Honestly, I hadn't even thought of the Markale event until you mentioned it. One of these days I'll have to write an article about it specifically. Whoever those poor people were (and judging by the names on the monument, there were both Muslims and Christians among the dead), I don't doubt in the least that they were simply trying to survive for one more day, and hoping for the accursed war to end. But I also have no doubt that a CSI: Markale would reveal some things that would enrage and embarass the Keepers of Official Truth.

CAP said...

U.S. fragmentation or dissolution would presumably be along state lines - much as the last civil war. The U.S. is, after all, a federation (like the U.S.S.R.) and there has been a lot of resentment at the creeping centralist or federalist accumulation of power for the last 20 - 25 years.

If Amerika's economic demise seems unfair to some states, or effects them more than others - I can easily imagine the issue of federalist versus state powers coming quickly to the for. There's also the lead shown by California is pursuing independent environmental policies and dealing with foreign nations, purely as a state, that has set a crucial precedent. Cali is big enough to do that, but interestingly, several surrounding states have tagged along, introducing similar legislations on CO2 levels, carbon trading etc. So there are building blocks (or blocs) in place for deeper schisms.

Deucaon said...

M: The problem with that is that (just like the USSR and Tito's Yugoslavia) there are minorities in those republics who don't see themselves as apart of said republics. Then you have states which have expressed wishes to become super states (which would annex neighbouring states) or to become a regional new USA (or something similar) like California, Texas, New England, CSA, etc. In any case, if the USA does break apart it will be much more bloody than the dissolution of any current country or state on planet if the last civil war is anything to go by. Malic can probably explain this better than I.

Michael Averko said...


Cut and pasting this below link and clicking into it will lead to an interesting read on what Panarin said.


Concerning Panarin, perhaps there's a bit of a sarcastic payback for earlier commentary suggesting that Russia will break up. Recall Brzezinski's Foreign Affairs article on that subject.

CubuCoko said...

Thanks, Michael - I somehow missed Garreau's piece. I'm a little surprised, given that he wrote the "Nine Nations". Now I see he renounced that work. That's stupid. "Nine Nations" was a good read, and had the added benefit of being true until immigration patterns of the 1990s broke up those cultural and regional identities (by accident? I don't think so).

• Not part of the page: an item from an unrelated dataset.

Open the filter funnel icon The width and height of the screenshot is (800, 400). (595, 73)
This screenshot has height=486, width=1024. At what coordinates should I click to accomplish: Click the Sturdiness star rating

I've already agreed that Panarin might be projecting a bit. The part where he sees the Feds as too weak is case in the point; if anything, they are too strong - and aren't supposed to be! That's one of the things I've tried to underscore in my post - the U.S. were (note the plural) a layered arrangement from the start, with a clear of who had what authority at which level. Not so Russia, where all power flows from the Kremlin, regardless of whether the country is run by the Czar, the Politburo, or Vladimir Putin.
In the U.S., however, the centralization has gone so far, that it might just be the backlash that starts the collapse.
And then there's the possibility that by merely speaking out about it, Panarin was seeking to start the thought processes that would eventually make the dissolution a reality.